FIRST PERSON: Memes and Trends, the Post-Post Modern Folktales

The internet comes at you fast take a journey with Mitch and learn why he thinks memes and folklore have more in common than you think.
Sep 29, 2018
First Person is a new series focusing on our personal experiences and thoughts on video games.

I've always found internet trends fascinating. From Gangnam style to the Harlem Shake, and from planking to that strange business with the ponies from 2010.

I can't get enough of how people latch onto ideas on the internet and the way they take the source material and morph it into their own organic entity.

If you’ve been anywhere on the internet in the last week, you’re sure to have seen the latest “meme”:Bowsette.

It all started with a fan comic depicting what would happen if a certain koopa was transformed into a busty, bodacious, princess-y version of his former self using an item that transforms Toadette into Peachette in New Super Mario Bros. U Deluxe.

The artistic communities of Twitter, DeviantArt and Pixiv are absolutely transfixed by the fan design and it has been emulated across the board by artists of all platforms.

Similarly to myths and urban legends, where it is spread from person to person with slight variations as time goes by, internet trends work the same way.

Each contributor adds their own flavour to the tale either by mixing it up or tearing it down to fit their personal desires, the only difference being the speed of which technology allows for such remixing. Usually very rapidly and at lightning fast pace.

The sense of obligation to get in on the joke before it dies is something even I feel now as I write this. Which leads us to our current situation: Bowsette has taken over our social media feeds - and I want in on this train.

→ **Tasks and exercises**:
1. Do the following statements agree with the article on memes and folklore? Answer yes or no for each and quote the words that decide it. (a) The fan comic used an item from New Super Mario Bros. U Deluxe. (b) Internet trends are said to spread differently from myths and urban legends. (c) The First Person series focuses on personal experiences and thoughts on films.
2. Copy everything in the article on memes and folklore from "I've always found" down to "own organic entity.", with no changes.

→ **Data listing**:
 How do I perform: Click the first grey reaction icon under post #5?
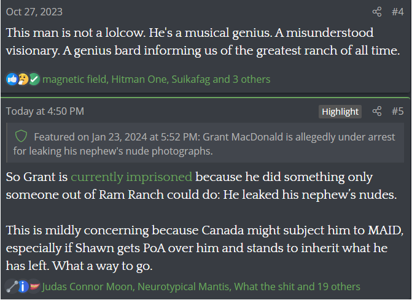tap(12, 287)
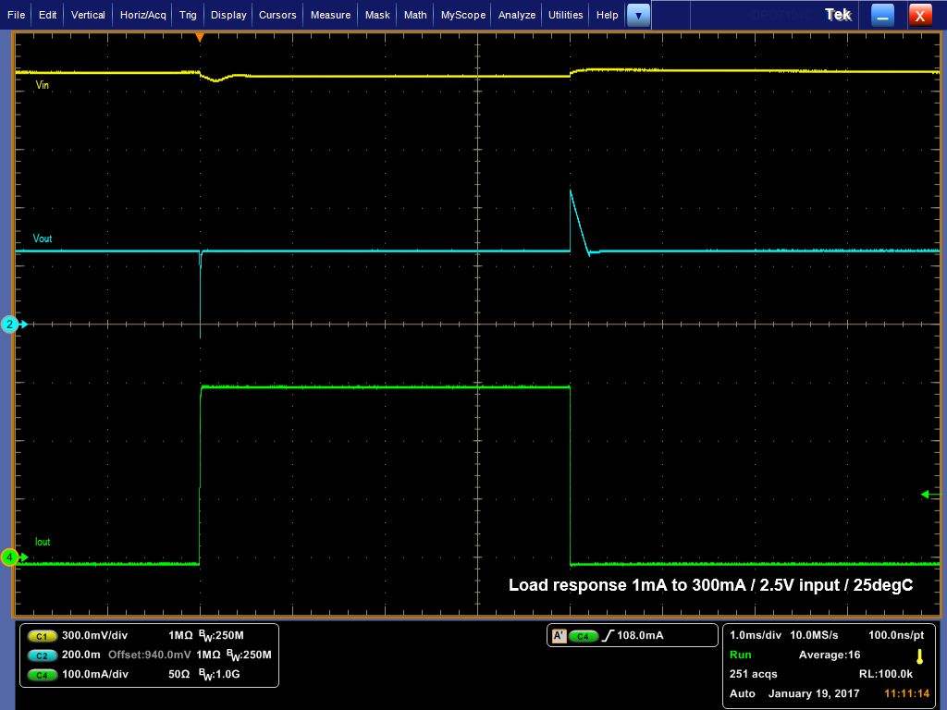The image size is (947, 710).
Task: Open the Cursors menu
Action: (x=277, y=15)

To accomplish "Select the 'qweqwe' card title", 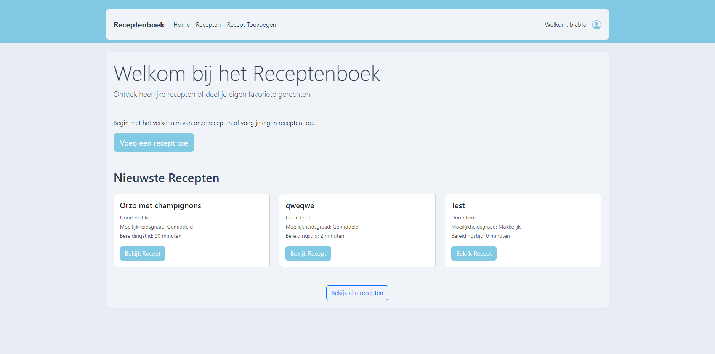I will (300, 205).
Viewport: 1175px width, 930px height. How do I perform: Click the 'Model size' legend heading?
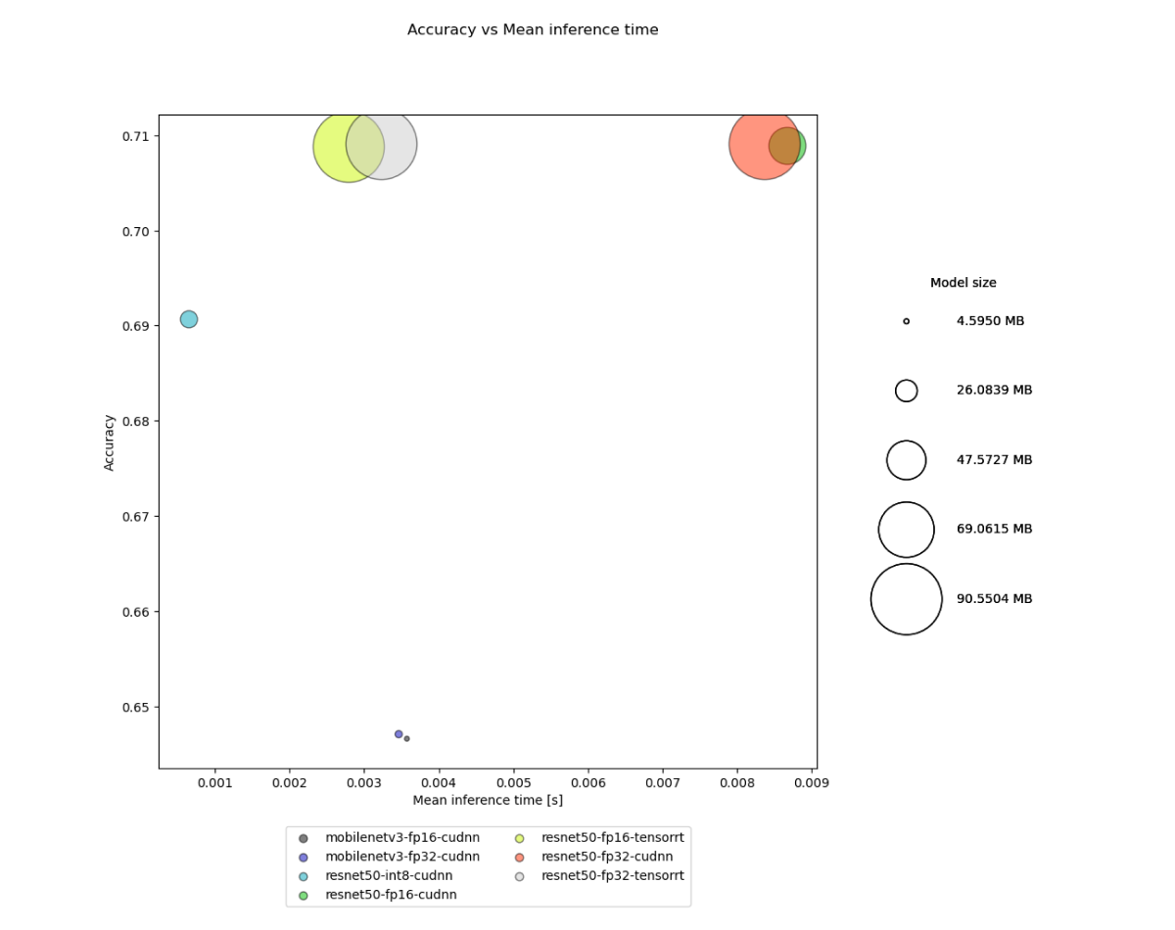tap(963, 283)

→ **Solution list**:
1.
(a) Yes: "using an item that transforms Toadette into Peachette in New Super Mario Bros. U Deluxe"
(b) No: "Similarly to myths and urban legends, where it is spread from person to person with slight variations as time goes by, internet trends work the same way."
(c) No: "First Person is a new series focusing on our personal experiences and thoughts on video games."

2.
I've always found internet trends fascinating. From Gangnam style to the Harlem Shake, and from planking to that strange business with the ponies from 2010.

I can't get enough of how people latch onto ideas on the internet and the way they take the source material and morph it into their own organic entity.